Querido:
Podría contarte que he soñado por segunda vez que estaba casado con Paris Hilton. Podría dar muchas vueltas a la interpretación onírica, podría elucubrar sobre la reorientación sexual, llegaría a muchos lugares fantásticos, pocos de provecho. Podría discurrir sobre los significados diversos que puede tener la elección de semejante diva por parte de mi subconsciente, pero lo que me impora realmente es que, en ese sueño, yo seguía insatisfecho y de mal humor mientras entrábamos a la ópera: no encontraba sitio para mi abrigo. No podía parar de pensar, mientras mi enfado seguía creciendo, en que Paris estaría a punto de dejarme. Qué muermo tan enfadado, pensaría ella con razón, y yo seguía en mis contiendas. En la cúspide del éxito y andaba yo enfadado. ¿Por qué no estaba publicando una foto en instagram? Debería estar sliving y sólo pensaba en colocar mi abrigo a salvo de las arrugas.
Hablo de mí como podría hablar de ti, al final somos la misma persona, pero si me miro al espejo, si te veo en él reflejado, aunque sea en esta carta ficticia, las cosas son más difusas y, por eso, puedo pensarnos mejor. Los tiempos verbales son confusos porque no sé si estoy en el futuro, en un pasado perdido o un presente alternativo.
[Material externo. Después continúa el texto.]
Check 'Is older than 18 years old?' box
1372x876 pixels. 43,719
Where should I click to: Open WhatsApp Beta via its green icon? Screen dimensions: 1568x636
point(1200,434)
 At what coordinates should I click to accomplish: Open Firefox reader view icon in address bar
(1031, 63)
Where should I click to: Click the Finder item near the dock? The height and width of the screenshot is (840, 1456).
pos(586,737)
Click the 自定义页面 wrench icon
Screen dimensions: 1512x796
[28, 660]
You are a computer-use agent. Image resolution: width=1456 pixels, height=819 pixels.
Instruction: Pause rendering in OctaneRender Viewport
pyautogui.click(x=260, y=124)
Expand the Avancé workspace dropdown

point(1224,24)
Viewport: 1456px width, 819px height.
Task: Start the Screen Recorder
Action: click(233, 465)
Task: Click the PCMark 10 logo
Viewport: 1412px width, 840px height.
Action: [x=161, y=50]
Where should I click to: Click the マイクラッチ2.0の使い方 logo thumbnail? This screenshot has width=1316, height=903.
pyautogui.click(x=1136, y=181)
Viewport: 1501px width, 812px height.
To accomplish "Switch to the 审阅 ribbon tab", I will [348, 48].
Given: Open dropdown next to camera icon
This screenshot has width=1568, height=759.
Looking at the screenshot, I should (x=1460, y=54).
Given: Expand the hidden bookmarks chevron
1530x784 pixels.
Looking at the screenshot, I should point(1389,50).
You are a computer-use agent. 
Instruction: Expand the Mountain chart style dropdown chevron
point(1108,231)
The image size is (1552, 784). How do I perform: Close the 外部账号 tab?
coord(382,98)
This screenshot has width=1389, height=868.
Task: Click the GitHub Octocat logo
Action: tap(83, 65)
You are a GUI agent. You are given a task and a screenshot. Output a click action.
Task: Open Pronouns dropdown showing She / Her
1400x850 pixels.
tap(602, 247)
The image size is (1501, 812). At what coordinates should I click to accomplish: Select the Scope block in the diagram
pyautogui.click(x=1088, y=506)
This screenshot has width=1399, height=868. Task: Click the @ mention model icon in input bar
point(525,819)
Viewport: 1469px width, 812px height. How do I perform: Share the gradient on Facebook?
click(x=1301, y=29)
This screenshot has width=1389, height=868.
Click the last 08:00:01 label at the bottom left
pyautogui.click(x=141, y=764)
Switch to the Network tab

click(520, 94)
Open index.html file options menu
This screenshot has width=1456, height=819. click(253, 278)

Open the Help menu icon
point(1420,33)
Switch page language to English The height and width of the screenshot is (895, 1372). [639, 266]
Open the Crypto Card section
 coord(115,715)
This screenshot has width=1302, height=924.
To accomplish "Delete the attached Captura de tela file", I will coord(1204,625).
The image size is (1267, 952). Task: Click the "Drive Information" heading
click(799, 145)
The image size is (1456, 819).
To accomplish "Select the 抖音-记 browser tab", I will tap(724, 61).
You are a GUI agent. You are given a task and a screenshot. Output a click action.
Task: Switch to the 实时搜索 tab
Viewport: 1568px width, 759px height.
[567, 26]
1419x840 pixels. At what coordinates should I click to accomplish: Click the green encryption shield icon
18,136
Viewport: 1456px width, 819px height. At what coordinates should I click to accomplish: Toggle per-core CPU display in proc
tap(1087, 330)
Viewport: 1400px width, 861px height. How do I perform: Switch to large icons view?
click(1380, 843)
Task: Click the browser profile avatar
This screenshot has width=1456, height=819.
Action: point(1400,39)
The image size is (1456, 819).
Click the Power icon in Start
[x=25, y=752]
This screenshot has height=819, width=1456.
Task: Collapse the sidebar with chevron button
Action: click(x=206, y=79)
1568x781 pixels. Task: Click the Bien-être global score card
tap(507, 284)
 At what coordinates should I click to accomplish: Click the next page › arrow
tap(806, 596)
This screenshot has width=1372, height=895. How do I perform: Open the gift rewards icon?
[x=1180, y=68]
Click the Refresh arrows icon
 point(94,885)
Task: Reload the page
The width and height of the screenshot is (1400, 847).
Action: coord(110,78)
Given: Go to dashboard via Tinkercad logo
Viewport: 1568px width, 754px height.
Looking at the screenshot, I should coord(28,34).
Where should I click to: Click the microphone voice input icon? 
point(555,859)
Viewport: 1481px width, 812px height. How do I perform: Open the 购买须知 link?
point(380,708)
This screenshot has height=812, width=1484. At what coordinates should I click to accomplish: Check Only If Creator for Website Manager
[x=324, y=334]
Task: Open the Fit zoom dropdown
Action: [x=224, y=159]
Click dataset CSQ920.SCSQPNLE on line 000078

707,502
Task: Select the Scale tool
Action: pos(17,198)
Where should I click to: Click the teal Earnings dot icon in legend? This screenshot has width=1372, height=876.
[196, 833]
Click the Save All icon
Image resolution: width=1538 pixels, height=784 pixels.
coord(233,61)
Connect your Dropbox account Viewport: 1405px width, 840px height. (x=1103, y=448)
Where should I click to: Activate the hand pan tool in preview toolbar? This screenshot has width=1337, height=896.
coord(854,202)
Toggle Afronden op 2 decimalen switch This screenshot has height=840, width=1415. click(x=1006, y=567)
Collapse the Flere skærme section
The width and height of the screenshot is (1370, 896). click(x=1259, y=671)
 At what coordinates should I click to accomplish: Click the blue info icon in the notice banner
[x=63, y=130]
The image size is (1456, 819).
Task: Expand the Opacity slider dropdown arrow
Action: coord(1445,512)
Eras un chico con nombre urbano y mirada perdida. Te había visto en un tumblr hot en la época en la íbamos a Boombox, llevabas una sudadera de segunda mano que levantabas para mostrar unos calvins mal colocados. Los fotógrafos artísticos de cuerpos perfectos y desnudos te sacaban fotos, uno tras otro. Fumabas en la cama, desinteresado, y me explicabas que te habían ofrecido ser modelo en una editorial de una de esas revistas de moda que salían de debajo de las piedras.
El año pasado, esa misma revista seguía de pie y acabaste en el cóctel de lanzamiento de uno de los números. Eras otro, ahora vestías un top sin mangas apretado, tenías los músculos más grandes y usabas gafas de sol de ravera. Ibas con un grupo de chicos como tú y os hacíais fotografías para instagram. Todo era más difícil porque ya no bastaban las fotografías con ese fotógrafo especial, tenías que generar contenido cada día e ir al bar El Pollo, el de aquí y el del sudeste asiático, que tendrá otro nombre, pero ya me entiendes. Tenías que hacer crossfit y ser sugerente sin ser explícito, tenías que conseguir un buen ratio entre seguidores y seguidos. Ya eras effortless. Tus amigos eran gente del mundo de la moda, ya sabes, como mínimo que trabajasen en Dutti o Bershka —los que salían en tu feed, claro; los que invitabas a última hora al cine porque te aburrías no tenían que cumplir tantos requisitos—. Si me llevabas a cenar a un sitio de moda, vestías bien.
Te veo con un cóctel en la mano y me sonríes, a pesar de que no me conoces. Te miro como miro mi reflejo, el tuyo, el nuestro, y no sé qué hacer. Enseguida te acercas y no hace falta decirnos nada, ya entrelazados los brazos y las cinturas, las respiraciones alcohólicas entrecortadas toman el lugar de las palabras y dan paso a un balanceo lento que nos embriaga. Durante toda esa semana, no vamos al bar El Pollo ni nos hacemos fotos. En las sábanas blanquísimas y revueltas de mi cama, ya no fumas y me explicas que el confinamiento fue complicado, que has engordado. No posas sugerente. La mirada, sin embargo, la tienes viva y penetrante, apasionada mientras guías mi mano por tu cuerpo ya liberado. Pienso si estoy soñando otra vez y eres Paris Hilton y no sé responder, en parte porque esa voz que me hace pensar no es la mía y todavía no he soñado con Paris Hilton. Además, no estoy enfadado ni puedo pensarte como un trofeo, de tan vulnerable que has estado esperándome todo el día, mirándome como pidiendo que te bese.
Me miré al espejo y te vi alejarte, bien vestido porque ibas a cenar con tu próximo novio (lo sabía porque yo también había tenido unas citas con él, pero yo no era effortless): volvías a tener el cuerpo esculpido y te habías puesto un crop-top. Me sonreíste y me dijiste, Me gustas mucho, pero no fue verdad.